(TASK OBJECTIVE)
Extend the forum discussion about waiting to conceive after a miscarriage, starting right after its last sentence.

(GIVEN PASSAGE)

How long do you need to wait to have sex after a miscarriage? Also, I read so many conflicting things where trying to conceive again is concerned. I've read about women getting pregnant within 2 weeks of their miscarriage. I've also read a lot about how you should wait, and give your uterus time to properly heal where you'll have a better chance of having a healthy pregnancy next time around.
Some websites have said you can try after you have your first cycle, others say 3 months, and so on. If you're really fertile after a miscarriage, I don't want to miss an opportunity to potentially conceive again, but at the same time, I don't want to conceive too soon and put another pregnancy at risk all because I didn't wait an adequate length of time. I'm so confused and it's upsetting not having any definitive answers.
Tue Aug 01, 2017 5:02 pm
My doctor said there is no medical reason to wait to try again. He said we were clear as soon as I felt ready emotionally (which was kind of like a switch flipped... One day i thought I'd never be ready, then suddenly I was). I asked my aunt as well, who is also an OBGYN and she said the same thing. They both said the advice to wait is usually given because it's hard to date a pregnancy if O occurs at an unusual time, which is coming after a mc. Since I chart and I know when I O, I didn't think waiting for AF was necessary.
As for sex, I'd say whenever you are comfortable. I wasn't interested at all for a couple of weeks after both of mine, but as O time drew near, I wanted to get back to trying so I was in a better headspace. There's no medical reason to wait in that, either. As terrible as it is, a miscarriage is another period as far as your body is concerned, so I'd think of it as AF if that helps you make up your mind on other things.
Tue Aug 01, 2017 5:21 pm
I had been undecided about trying again so soon, but I've been giving it some thought today. I think I might want to. I don't know. It's still hard to think about. I'm tearing up just thinking about all of this. I'm scared it will happen again, but at the same time, I'm 30, and if I ever want to have 2 or 3 kids, then I need to be trying now.
I had read a lot of conflicting information about sex after a miscarriage as well, and needing to wait a minimum of 2 weeks to reduce risk of infection. I have no interest right now, but I had intended to ask when I got a chance to talk to the nurse/doctor.

(DATA FOR ANALYSIS)

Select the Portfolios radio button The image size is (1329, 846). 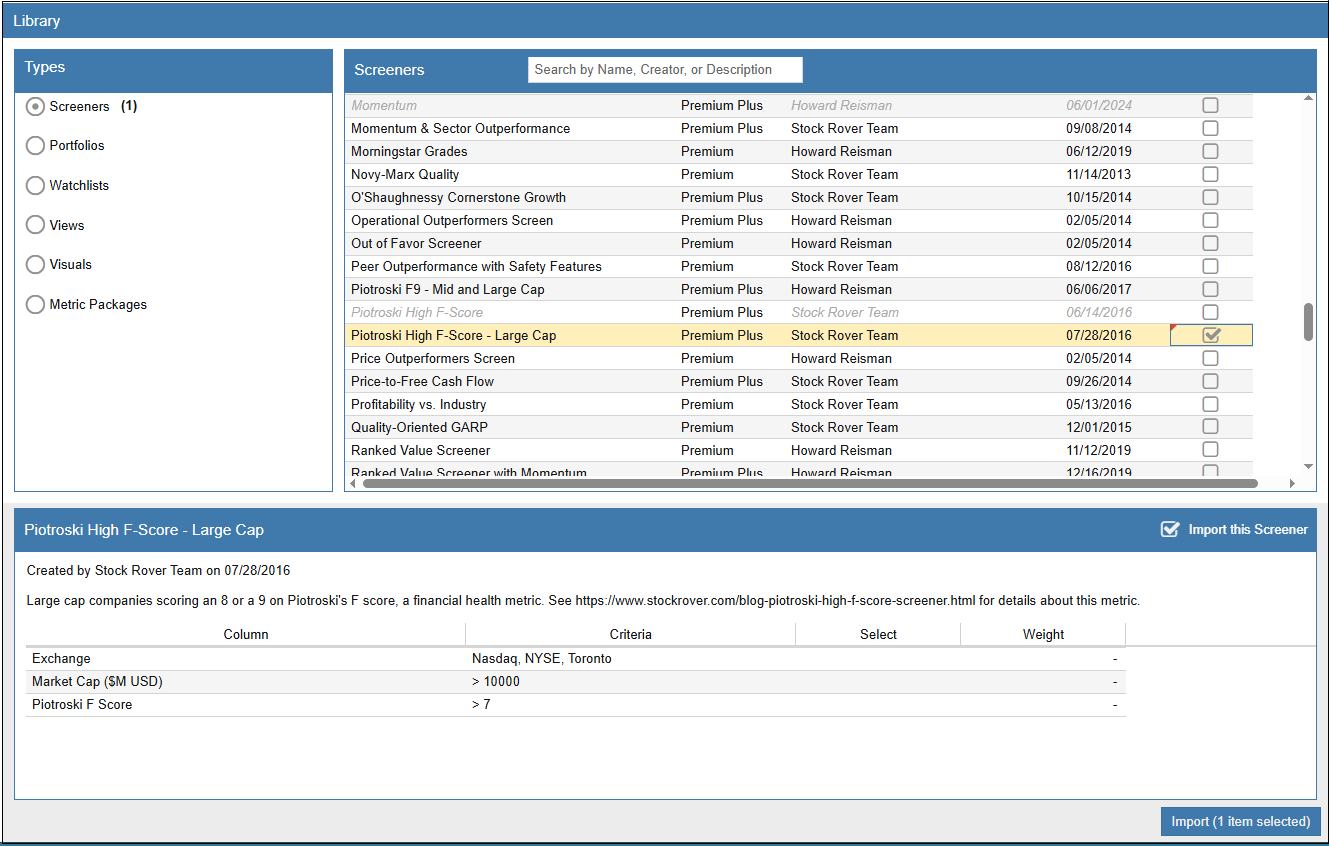coord(36,146)
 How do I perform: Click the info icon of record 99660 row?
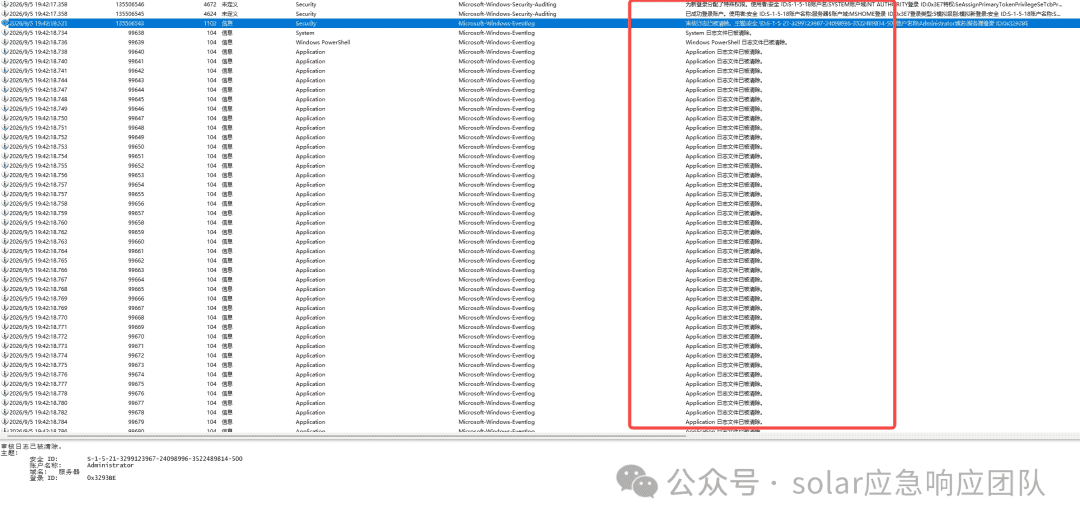[x=6, y=242]
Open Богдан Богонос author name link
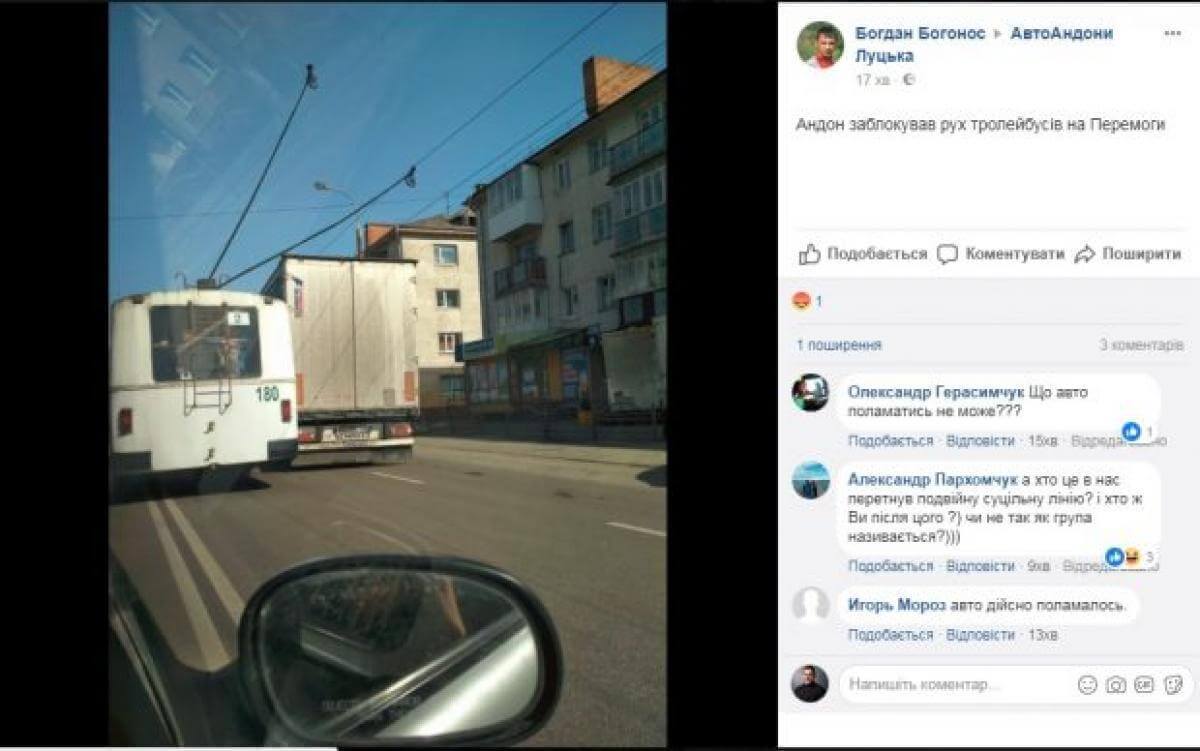 point(919,33)
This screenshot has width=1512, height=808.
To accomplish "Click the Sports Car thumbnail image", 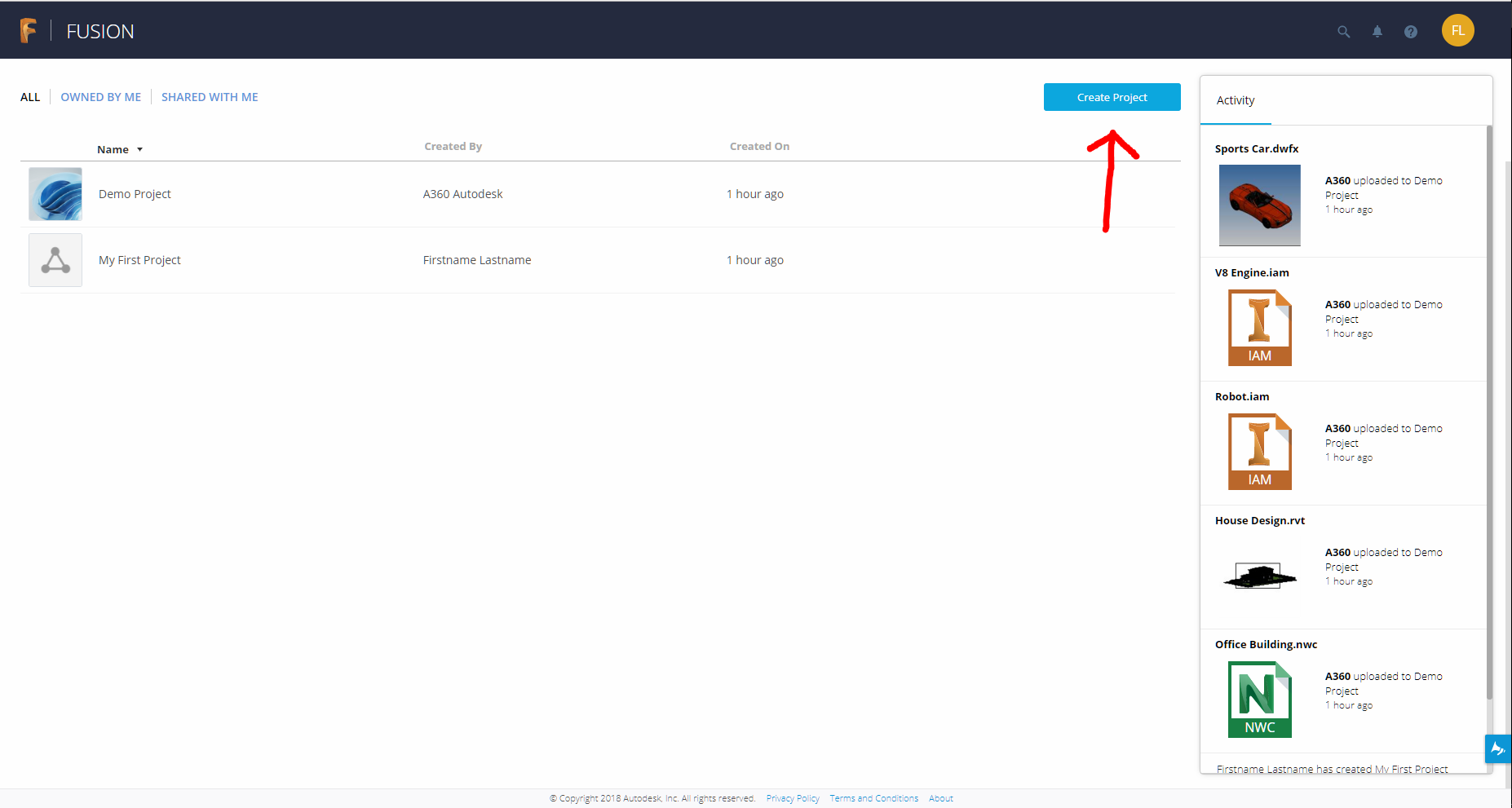I will (1259, 205).
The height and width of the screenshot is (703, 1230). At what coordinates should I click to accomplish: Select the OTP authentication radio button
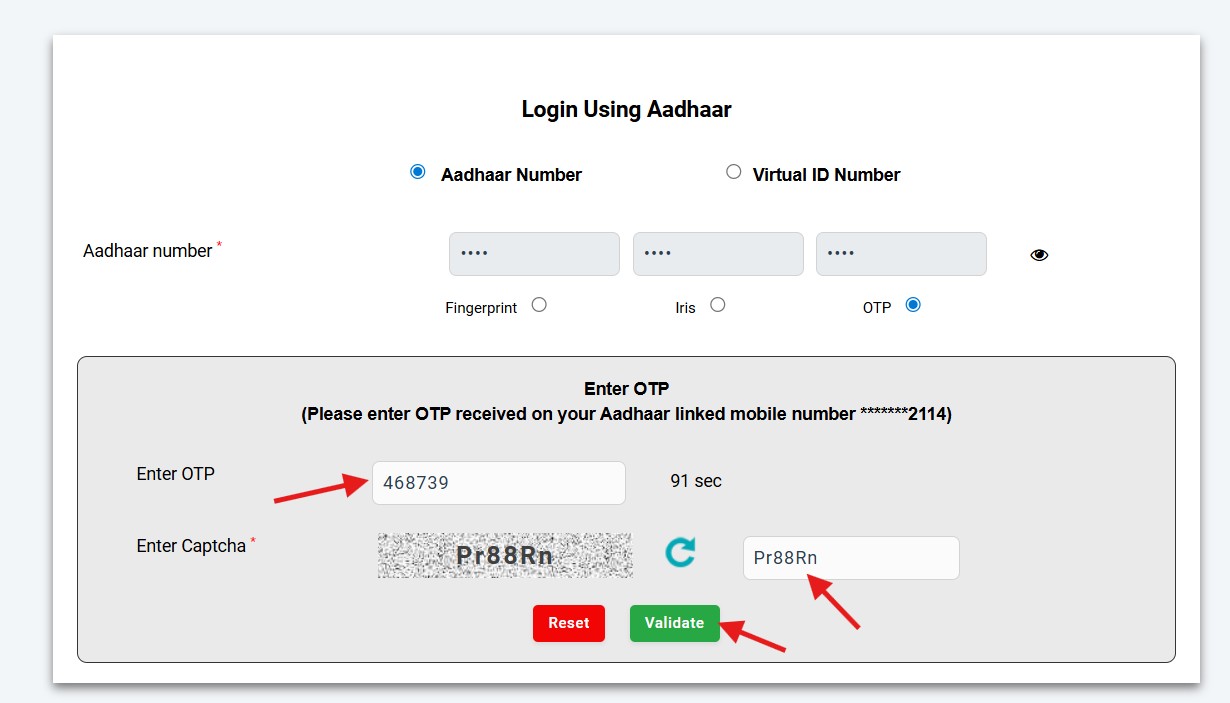912,305
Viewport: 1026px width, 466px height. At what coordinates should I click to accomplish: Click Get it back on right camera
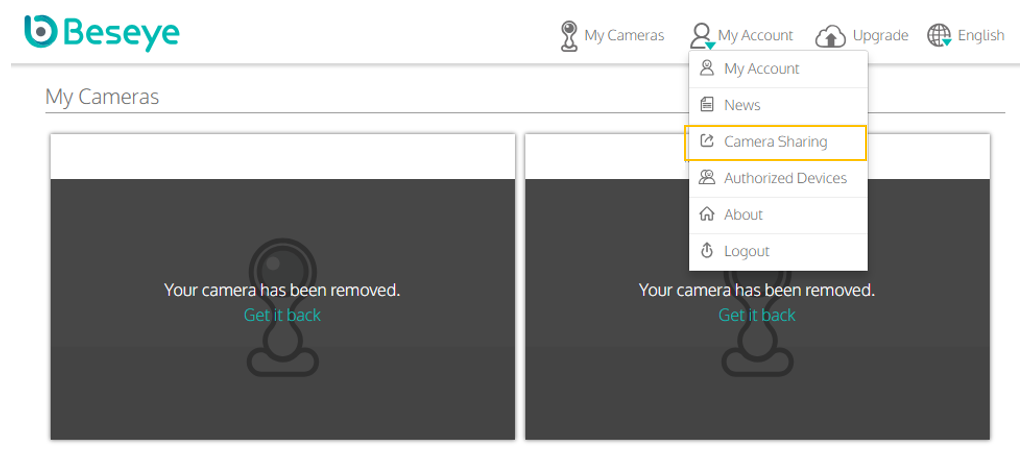[757, 315]
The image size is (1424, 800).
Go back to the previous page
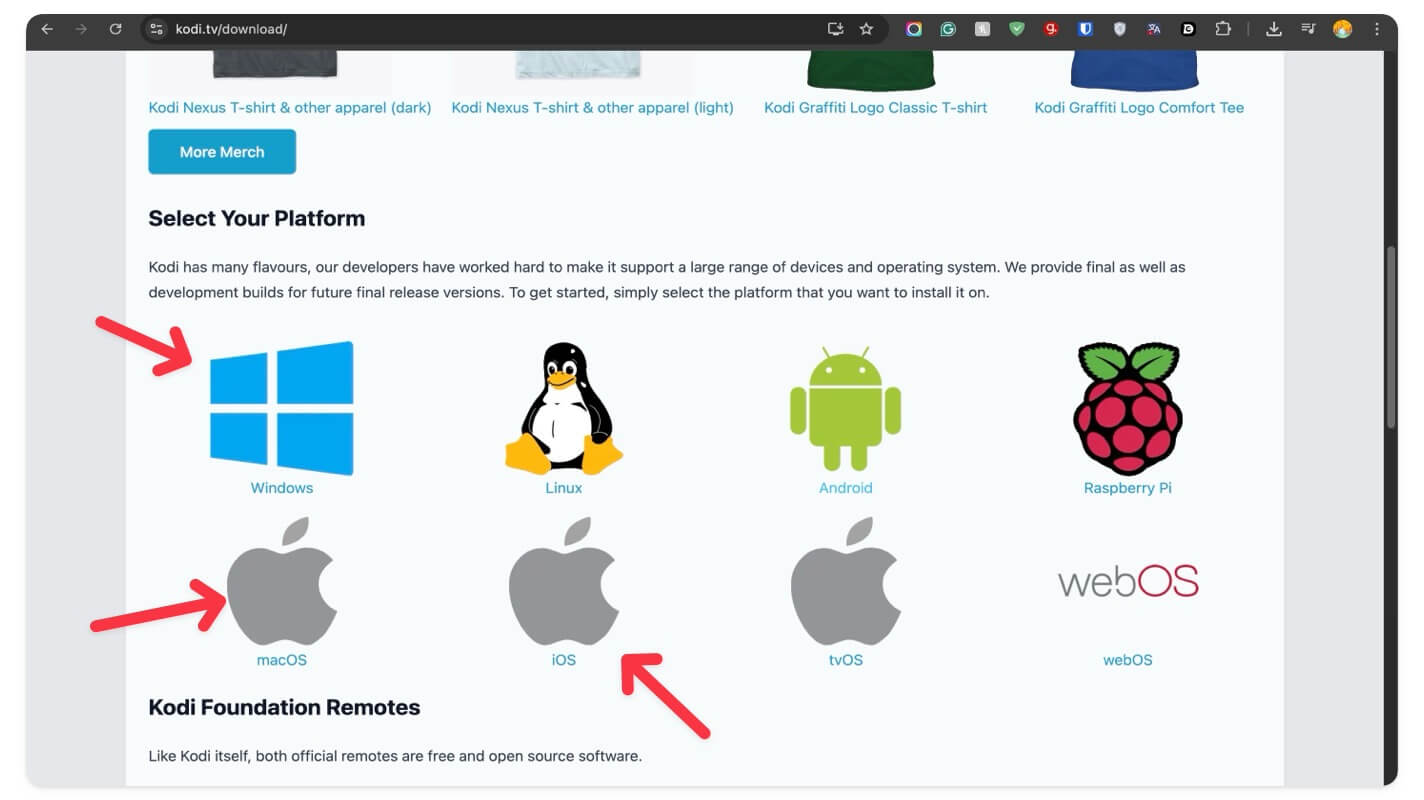[47, 29]
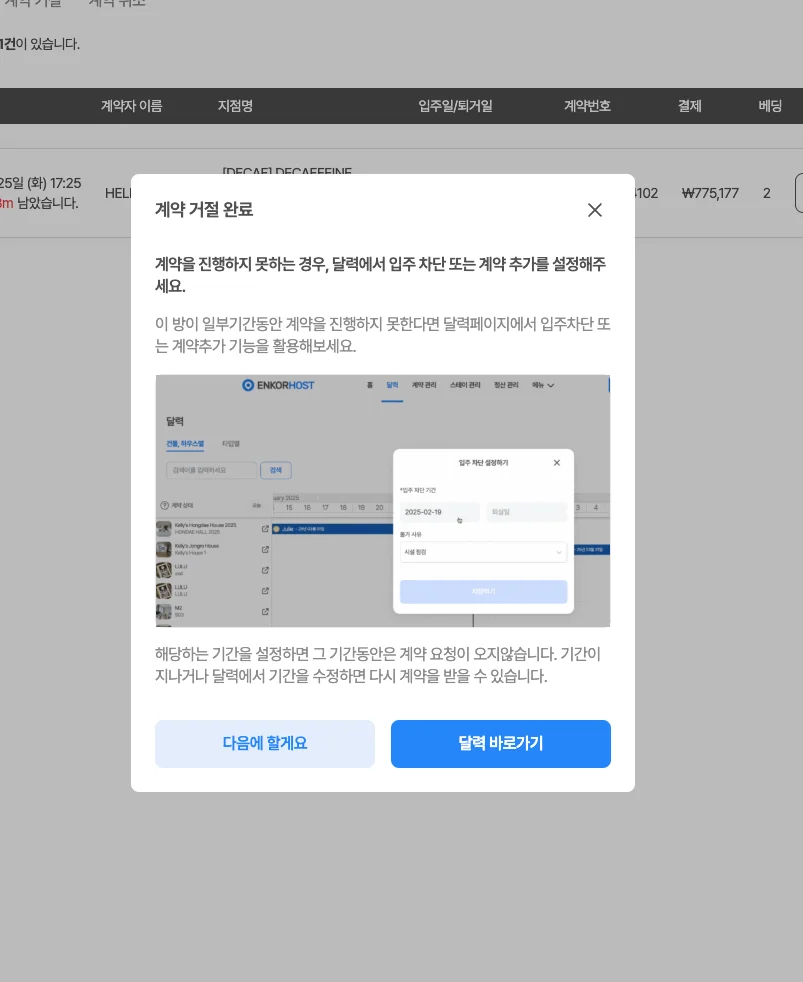This screenshot has width=803, height=982.
Task: Close the 입주 차단 설정하기 popup
Action: 557,461
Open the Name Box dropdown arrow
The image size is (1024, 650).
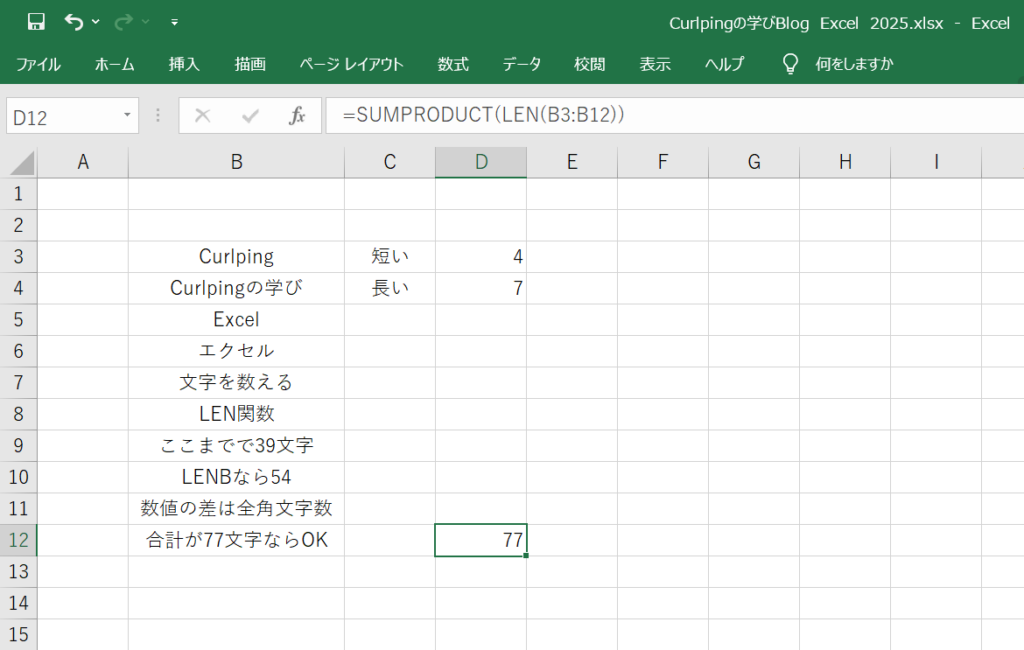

(EXERCISE OUTPUT)
Tue Aug 01, 2017 6:11 pm
I haven't heard of risk of infection... Definitely something to ask the doctor about.
As for trying this cycle, you may find that by the time O draws close, you may have a sudden shift of opinion. That's what happened to me anyway. I think after the first one, I wanted to try because I wanted to "fix" the problem. I figured if I couldn't have that baby, at least I could have another one and it would ease the pain. But I didn't get a bfp that cycle and I hadn't exactly thought through how I'd feel if AF came. To be honest, it was pretty rough. I felt like I was losing my pregnancy all over again. Does that mean in hindsight I should have waited? Not necessarily. I know my end goal and I think the hope of possibly being pregnant again outweighed the temporary turmoil I felt when AF showed up. You'll just have to figure out what's right for you. And maybe there is no right answer... I just kind of played it by ear. It didn't go how I would have liked, but I'm still here. I'm still trying. And the pain of my losses has faded enough that I can move forward in hope (and, to be honest, quite a bit of fear!) I just don't feel like I have a choice. I want anything baby more than anything, so I'll take what I get on the journey to that end.
Wed Aug 02, 2017 8:02 am
They called and confirmed that I did have a miscarriage. My HCG is almost back to normal. It was 19 on Monday. They told me not to try again until after I have a normal cycle. I'm an emotional crying mess again. I knew that it had to have been a miscarriage, but I hung onto a tiny bit of hope that somehow maybe I'd be wrong. Stupid, I know. It just seems so unfair. I want a baby so bad.